■ Data for the task

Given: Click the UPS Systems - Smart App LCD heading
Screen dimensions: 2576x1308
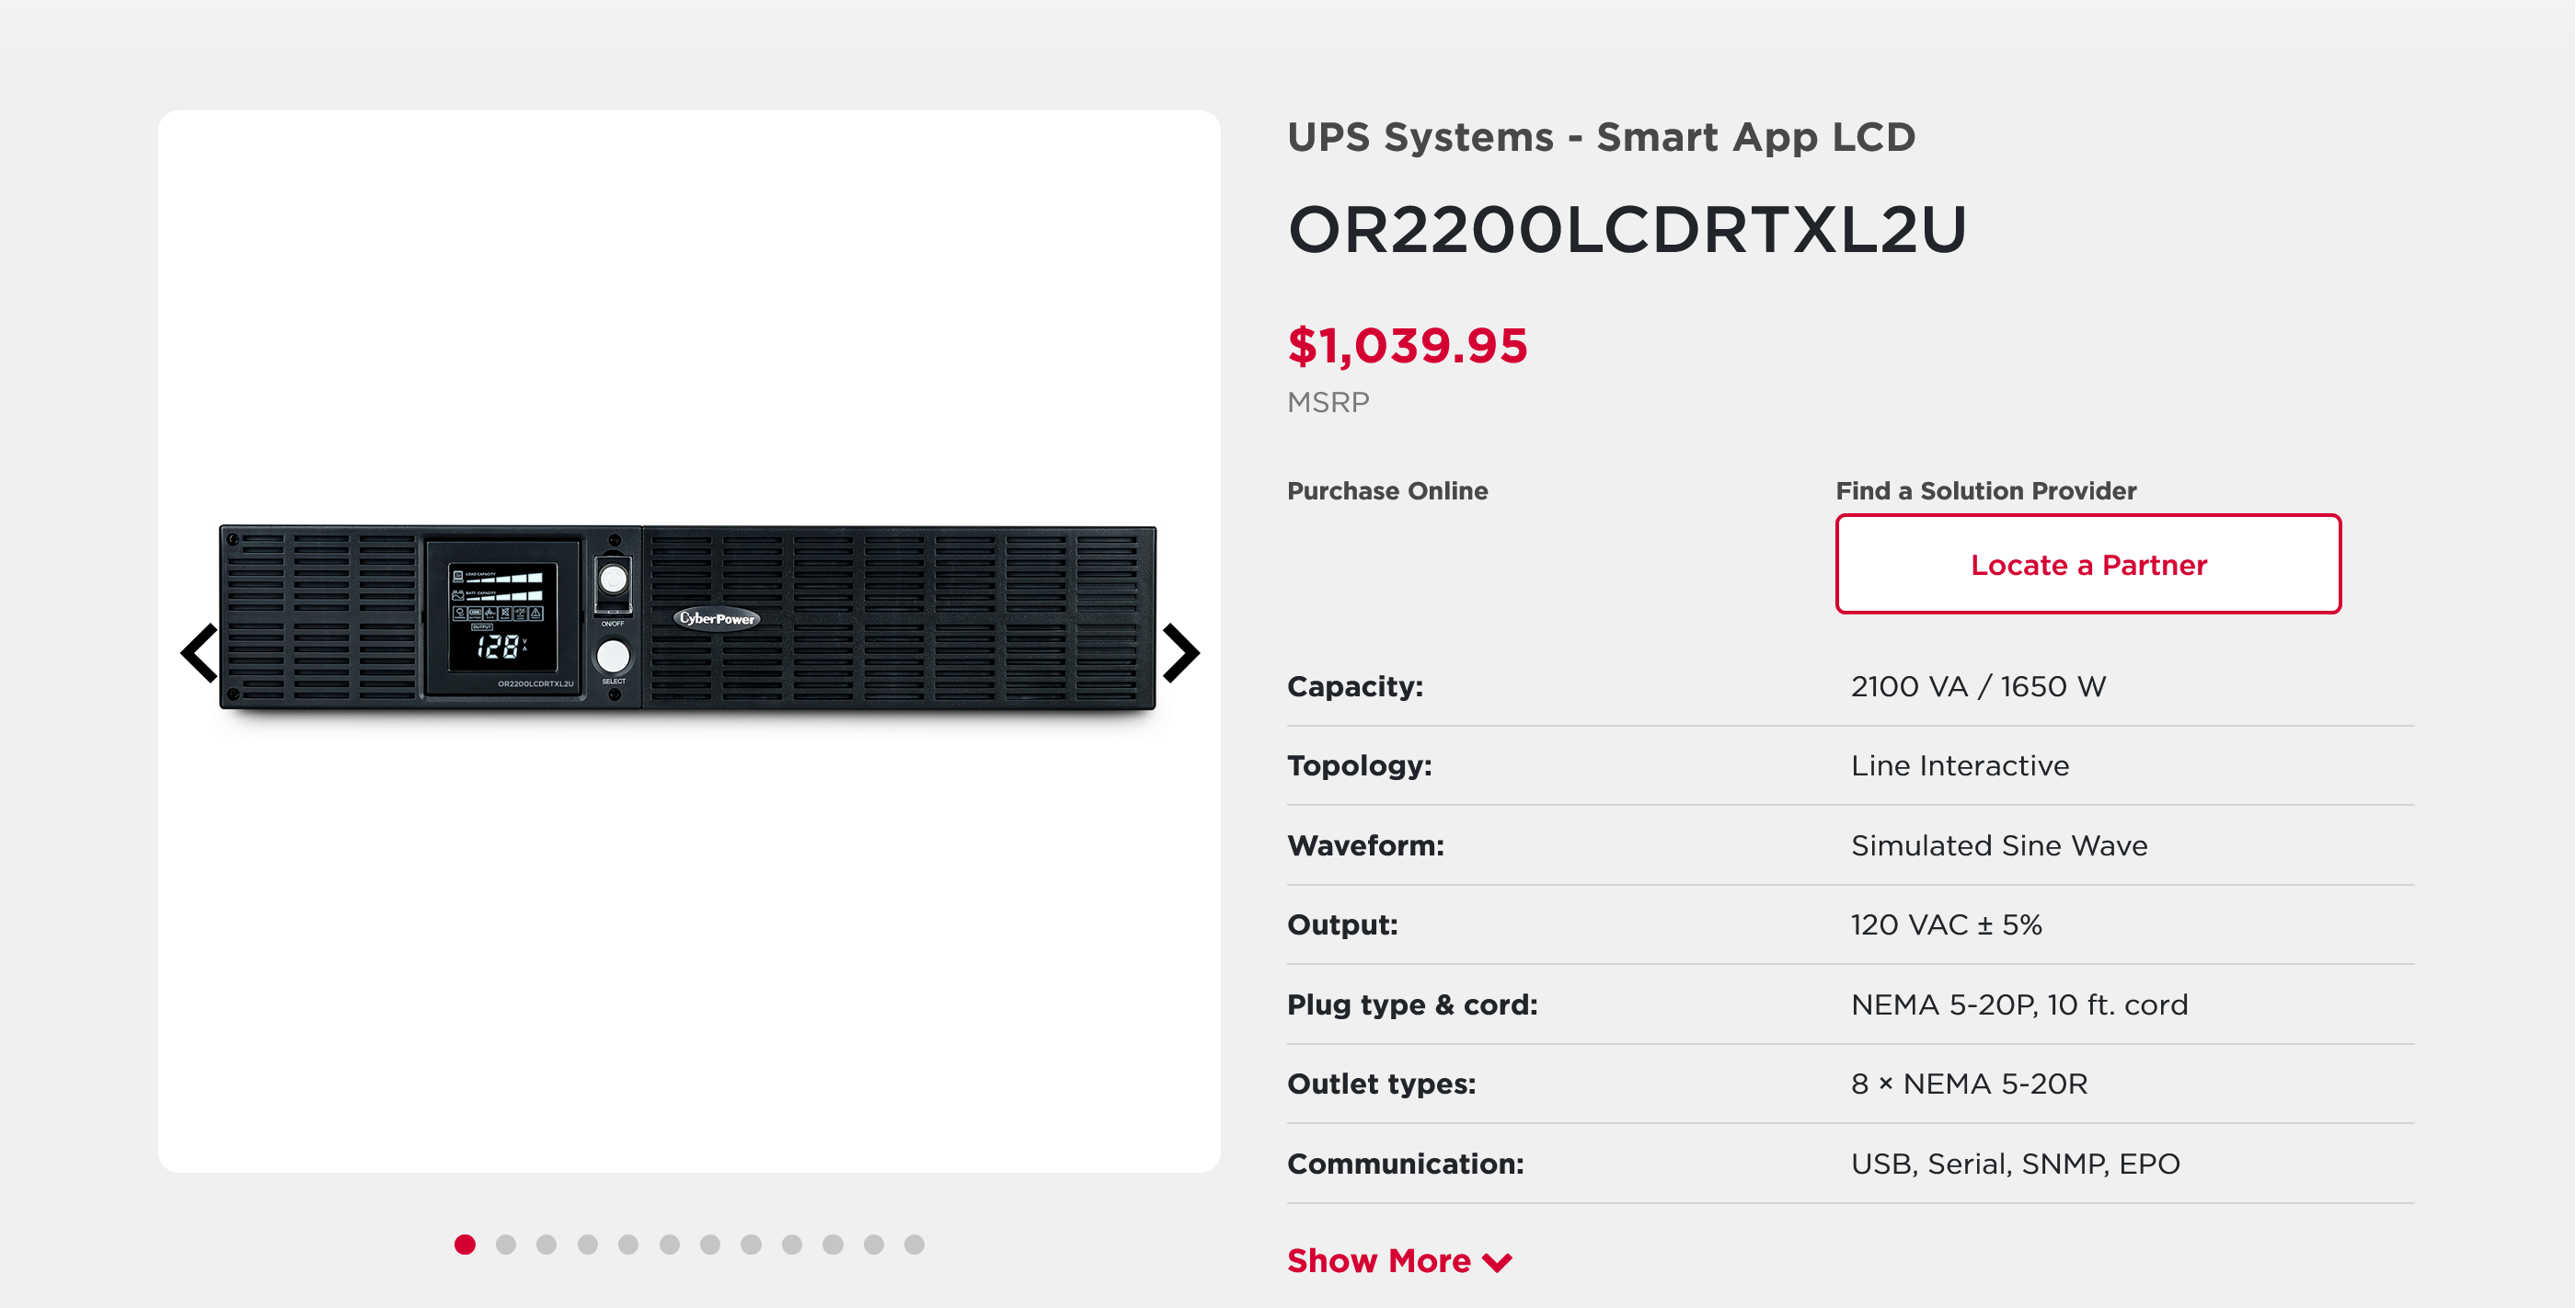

---

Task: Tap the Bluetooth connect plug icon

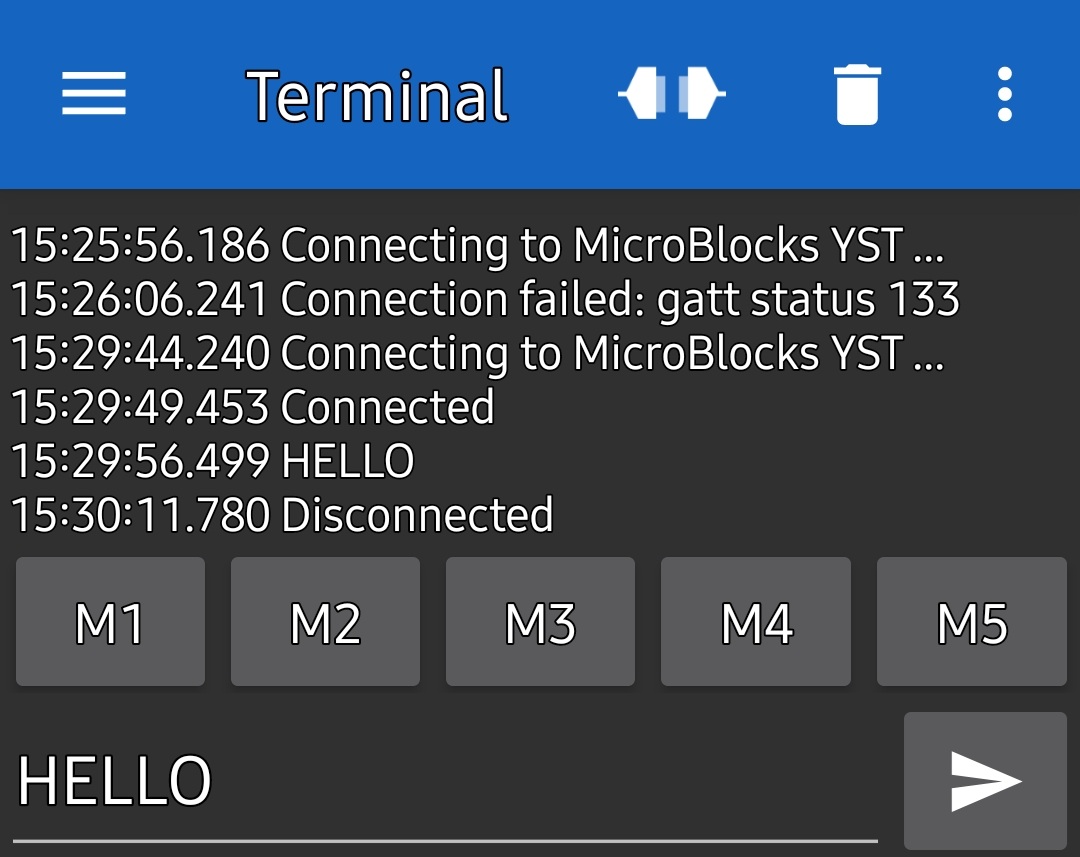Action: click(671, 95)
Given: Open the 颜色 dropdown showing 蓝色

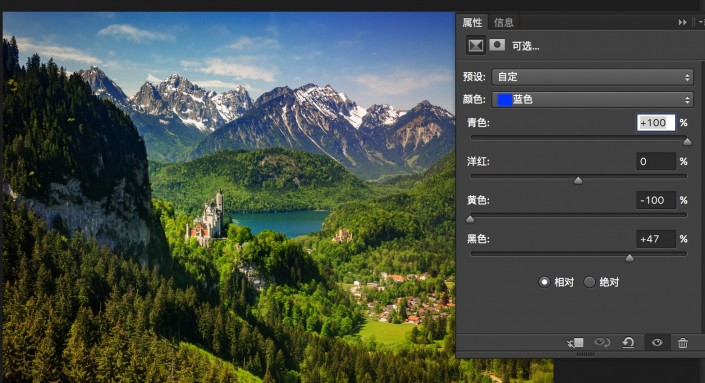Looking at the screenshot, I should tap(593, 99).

...

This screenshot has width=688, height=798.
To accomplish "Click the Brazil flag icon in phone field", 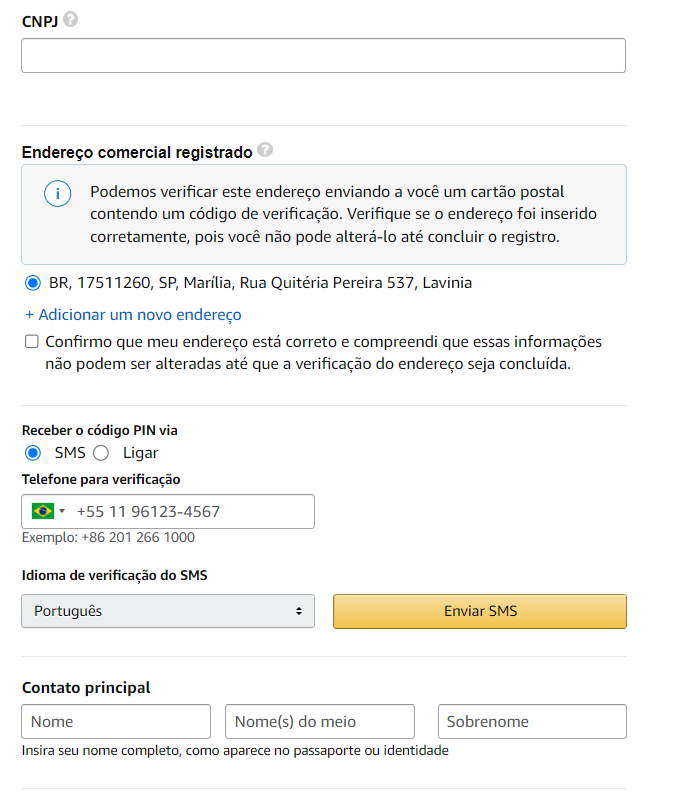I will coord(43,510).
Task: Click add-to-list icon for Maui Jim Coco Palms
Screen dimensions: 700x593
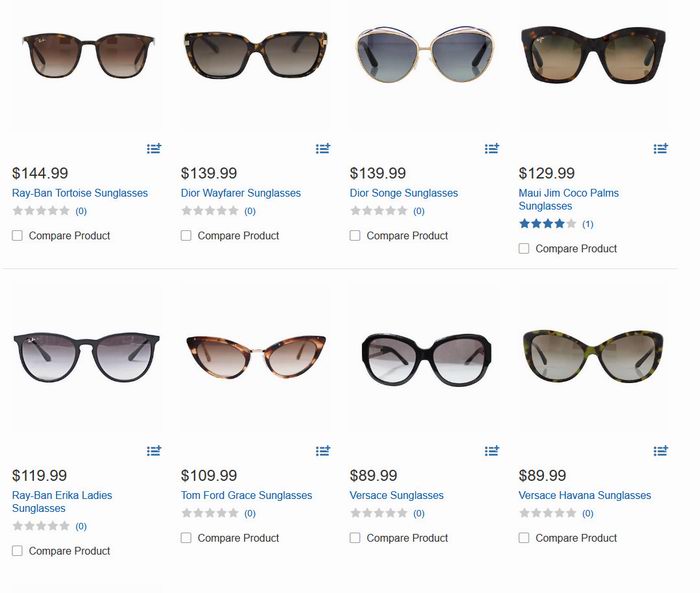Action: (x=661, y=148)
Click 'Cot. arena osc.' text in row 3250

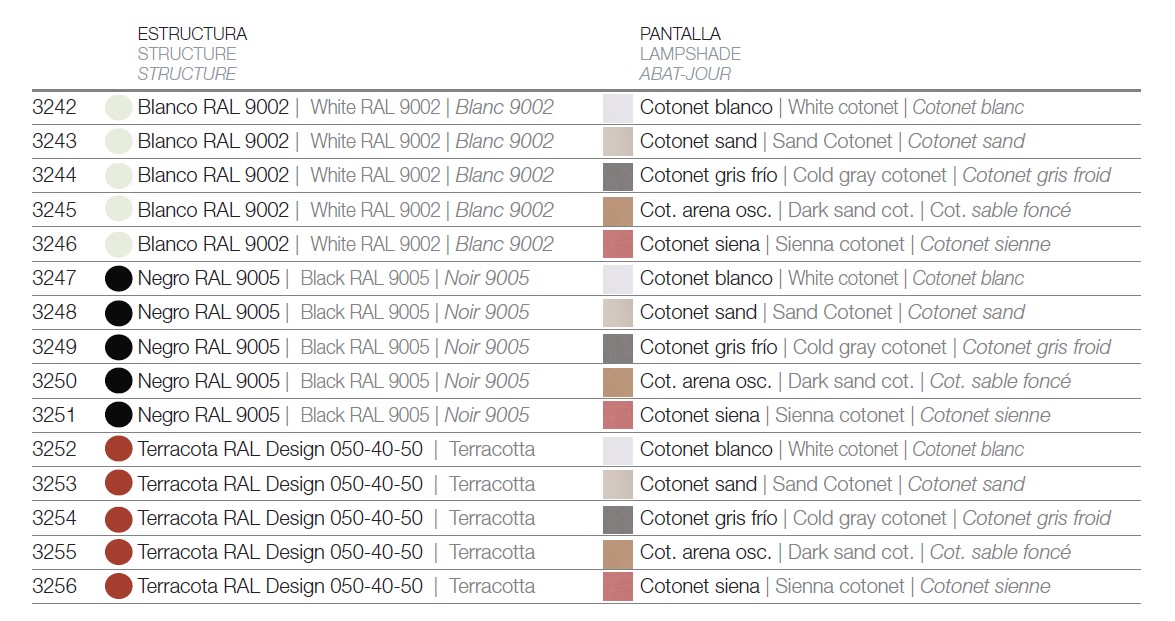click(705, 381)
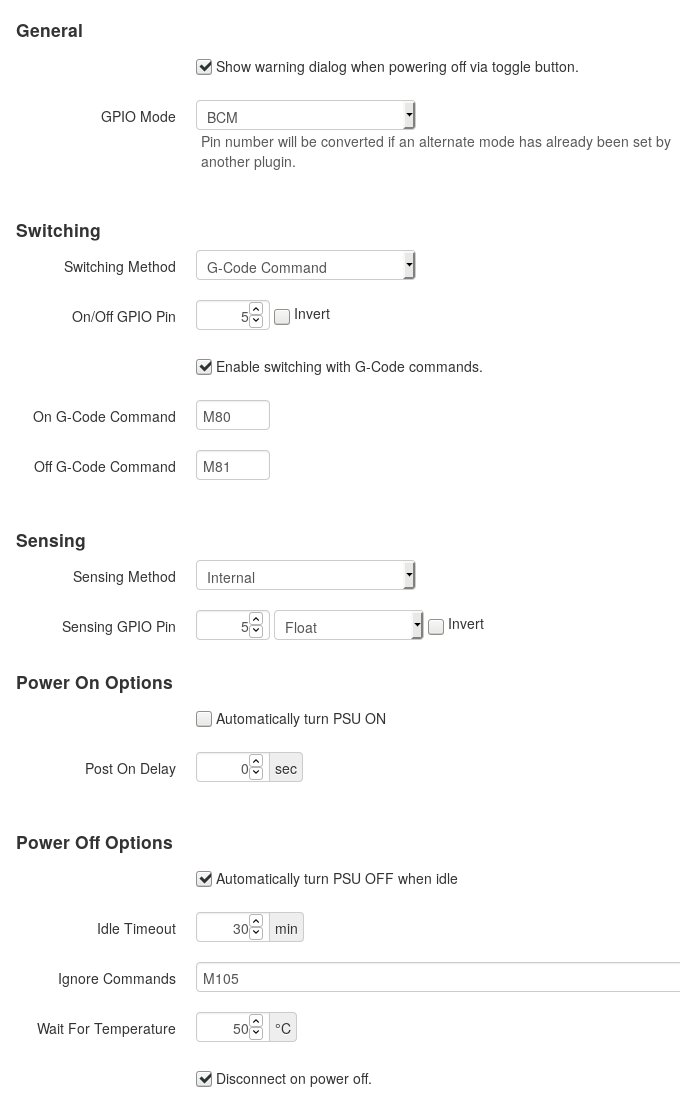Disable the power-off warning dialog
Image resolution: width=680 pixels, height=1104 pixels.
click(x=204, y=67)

■ Work instruction
Taking the material above, extract exactly and only the lines from the line with "Given: Click the" to the line with "Screen dimensions: 2576x1308", inclusive of both.

■ Problem solution
Given: Click the UPS Systems - Smart App LCD heading
Screen dimensions: 2576x1308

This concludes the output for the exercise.